Menu

A faithful presence of love in the absences of our city.

A New Home

a new home

Ten months ago I found myself in a new home. Life drastically changed for me with this transition. Ten months ago I was still dealing with a harassment situation that had left me in continuous fear and paranoia for a full year. Though this situation didn't disappear overnight, God did begin to work in my physical circumstances. On October 29, 2017 I was married to a wonderful man. I was given a new home and a new name. I even had a new phone number and new work. I still had things that I loved: family, yoga, coffee, books, etc. but for the first time in a long time the fear, anxiety, and physical sickness that I had been living with were slowly vanishing. During this season I began to laugh with my husband instead of simply crying. I enjoyed walking my dogs without fear of every person I passed on the street. I amazed at the slow healing that I have witnessed happening in myself and in my family.

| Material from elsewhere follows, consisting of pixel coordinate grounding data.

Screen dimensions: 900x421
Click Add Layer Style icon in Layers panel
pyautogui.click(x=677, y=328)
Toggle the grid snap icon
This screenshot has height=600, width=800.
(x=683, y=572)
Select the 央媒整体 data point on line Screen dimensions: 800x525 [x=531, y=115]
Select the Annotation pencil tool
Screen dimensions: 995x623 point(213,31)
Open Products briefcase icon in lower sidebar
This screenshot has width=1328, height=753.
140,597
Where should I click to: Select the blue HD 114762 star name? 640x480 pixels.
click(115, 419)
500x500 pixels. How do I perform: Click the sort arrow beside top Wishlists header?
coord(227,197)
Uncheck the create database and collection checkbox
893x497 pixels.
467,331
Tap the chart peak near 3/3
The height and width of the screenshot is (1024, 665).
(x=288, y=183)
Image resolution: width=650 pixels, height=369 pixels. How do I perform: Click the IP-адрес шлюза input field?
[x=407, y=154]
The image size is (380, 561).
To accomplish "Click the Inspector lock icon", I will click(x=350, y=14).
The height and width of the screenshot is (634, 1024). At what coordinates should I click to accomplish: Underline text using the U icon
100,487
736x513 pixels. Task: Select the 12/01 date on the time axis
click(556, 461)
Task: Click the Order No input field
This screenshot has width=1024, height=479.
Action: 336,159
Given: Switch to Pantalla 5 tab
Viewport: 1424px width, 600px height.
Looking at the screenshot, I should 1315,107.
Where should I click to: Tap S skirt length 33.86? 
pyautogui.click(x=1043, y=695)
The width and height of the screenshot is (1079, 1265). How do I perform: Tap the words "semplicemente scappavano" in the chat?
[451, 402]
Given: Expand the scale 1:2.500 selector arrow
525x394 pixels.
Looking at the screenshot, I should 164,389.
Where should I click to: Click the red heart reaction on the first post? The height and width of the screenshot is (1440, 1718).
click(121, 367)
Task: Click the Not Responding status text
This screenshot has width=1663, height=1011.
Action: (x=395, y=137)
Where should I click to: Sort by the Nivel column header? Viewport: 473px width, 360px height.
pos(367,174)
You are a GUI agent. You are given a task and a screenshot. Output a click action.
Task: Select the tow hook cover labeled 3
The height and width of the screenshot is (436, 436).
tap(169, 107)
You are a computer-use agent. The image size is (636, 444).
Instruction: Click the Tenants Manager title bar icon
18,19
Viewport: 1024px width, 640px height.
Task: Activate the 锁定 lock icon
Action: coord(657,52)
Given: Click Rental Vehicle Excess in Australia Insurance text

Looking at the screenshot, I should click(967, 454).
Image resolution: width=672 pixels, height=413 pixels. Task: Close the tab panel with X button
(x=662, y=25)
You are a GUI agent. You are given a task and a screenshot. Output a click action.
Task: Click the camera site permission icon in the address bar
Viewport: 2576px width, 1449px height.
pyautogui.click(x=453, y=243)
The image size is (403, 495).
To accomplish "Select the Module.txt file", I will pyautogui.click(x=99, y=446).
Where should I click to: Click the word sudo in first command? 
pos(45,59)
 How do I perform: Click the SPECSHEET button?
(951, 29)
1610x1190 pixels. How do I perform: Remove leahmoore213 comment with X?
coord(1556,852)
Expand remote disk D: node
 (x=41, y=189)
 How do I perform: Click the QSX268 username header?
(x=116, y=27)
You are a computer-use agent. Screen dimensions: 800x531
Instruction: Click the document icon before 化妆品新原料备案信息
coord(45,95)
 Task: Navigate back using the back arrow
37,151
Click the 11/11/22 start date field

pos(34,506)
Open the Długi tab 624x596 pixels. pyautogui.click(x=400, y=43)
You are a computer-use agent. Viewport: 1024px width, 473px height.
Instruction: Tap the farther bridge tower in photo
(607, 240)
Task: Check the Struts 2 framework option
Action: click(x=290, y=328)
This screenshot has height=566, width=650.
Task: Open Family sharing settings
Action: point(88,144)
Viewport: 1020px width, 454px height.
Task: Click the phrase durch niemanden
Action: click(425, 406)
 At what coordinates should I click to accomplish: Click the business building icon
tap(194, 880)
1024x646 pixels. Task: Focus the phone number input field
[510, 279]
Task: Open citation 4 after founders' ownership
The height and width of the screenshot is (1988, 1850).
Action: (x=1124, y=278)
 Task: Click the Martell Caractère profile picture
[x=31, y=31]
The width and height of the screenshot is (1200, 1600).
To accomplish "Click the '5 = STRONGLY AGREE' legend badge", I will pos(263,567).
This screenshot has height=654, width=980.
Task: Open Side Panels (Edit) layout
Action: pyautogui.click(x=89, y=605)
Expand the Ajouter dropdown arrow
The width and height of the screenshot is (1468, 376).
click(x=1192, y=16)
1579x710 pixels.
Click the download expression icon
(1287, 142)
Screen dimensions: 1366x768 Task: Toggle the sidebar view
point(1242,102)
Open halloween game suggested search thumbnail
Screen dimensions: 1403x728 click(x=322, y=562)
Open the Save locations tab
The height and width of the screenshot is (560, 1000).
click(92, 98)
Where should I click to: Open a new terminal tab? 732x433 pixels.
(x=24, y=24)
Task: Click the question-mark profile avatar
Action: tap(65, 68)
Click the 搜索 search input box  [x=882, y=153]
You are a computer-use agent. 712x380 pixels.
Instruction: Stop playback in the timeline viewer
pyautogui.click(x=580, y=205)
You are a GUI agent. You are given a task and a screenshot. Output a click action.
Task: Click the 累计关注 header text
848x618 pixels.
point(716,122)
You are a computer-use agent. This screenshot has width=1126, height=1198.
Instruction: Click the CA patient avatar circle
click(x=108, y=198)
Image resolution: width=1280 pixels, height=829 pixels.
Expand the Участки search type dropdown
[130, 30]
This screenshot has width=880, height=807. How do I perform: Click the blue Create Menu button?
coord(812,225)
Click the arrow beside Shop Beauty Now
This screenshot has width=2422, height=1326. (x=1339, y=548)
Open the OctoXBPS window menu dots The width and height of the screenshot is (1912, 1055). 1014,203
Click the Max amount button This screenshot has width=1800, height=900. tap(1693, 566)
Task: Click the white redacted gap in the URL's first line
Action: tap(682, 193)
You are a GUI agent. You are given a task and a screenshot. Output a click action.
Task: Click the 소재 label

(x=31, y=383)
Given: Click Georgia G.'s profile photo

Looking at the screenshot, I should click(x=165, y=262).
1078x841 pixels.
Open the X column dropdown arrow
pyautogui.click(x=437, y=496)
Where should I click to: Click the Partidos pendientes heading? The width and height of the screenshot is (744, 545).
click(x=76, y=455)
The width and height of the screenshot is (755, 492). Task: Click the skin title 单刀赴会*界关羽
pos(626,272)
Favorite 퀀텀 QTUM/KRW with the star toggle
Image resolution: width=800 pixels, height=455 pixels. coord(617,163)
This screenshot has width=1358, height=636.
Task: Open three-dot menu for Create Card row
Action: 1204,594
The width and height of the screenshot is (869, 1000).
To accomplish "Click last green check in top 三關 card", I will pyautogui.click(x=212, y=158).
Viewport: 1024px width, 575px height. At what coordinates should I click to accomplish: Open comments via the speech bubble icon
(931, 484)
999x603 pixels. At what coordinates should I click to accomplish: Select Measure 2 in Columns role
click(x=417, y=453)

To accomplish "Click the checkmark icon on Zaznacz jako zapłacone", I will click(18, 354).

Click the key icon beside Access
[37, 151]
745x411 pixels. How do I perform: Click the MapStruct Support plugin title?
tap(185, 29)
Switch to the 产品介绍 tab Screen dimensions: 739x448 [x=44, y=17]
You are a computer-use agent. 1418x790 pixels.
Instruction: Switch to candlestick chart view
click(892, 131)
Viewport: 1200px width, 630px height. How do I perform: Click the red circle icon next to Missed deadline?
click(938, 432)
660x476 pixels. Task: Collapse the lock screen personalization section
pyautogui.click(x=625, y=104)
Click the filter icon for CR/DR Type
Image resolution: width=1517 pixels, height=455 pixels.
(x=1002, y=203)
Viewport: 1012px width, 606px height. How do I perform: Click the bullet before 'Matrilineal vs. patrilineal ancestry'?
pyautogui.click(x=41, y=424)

On Sunday, Justin continued our Revelation series and said that our new home (Heaven) will be a remodel. He explained that the newness of our home will be reflected in what is absent. This world is full of good things and one day we will see the beauty of His creation in full as we live in it without pain, crying, and death. 

Looking around at our world and trying to picture it without brokenness and death can feel almost impossible. On Sunday we were asked "How can this world be healed?" This question resonated with me because for a long time I asked God how the situation my family and I were in could possibly result in healing and life. The answer? "By His Wounds (Isaiah 53:5)." We were reminded that Jesus bears the wounds from the cross so that we will never have to bear them again. 

The hope presented in Revelation is that the battle has already been won. We look forward to the return of Christ when not only will suffering and death be absent, but in our new home we will dwell with the Father: the giver of life and the one who wipes every tear from our eyes.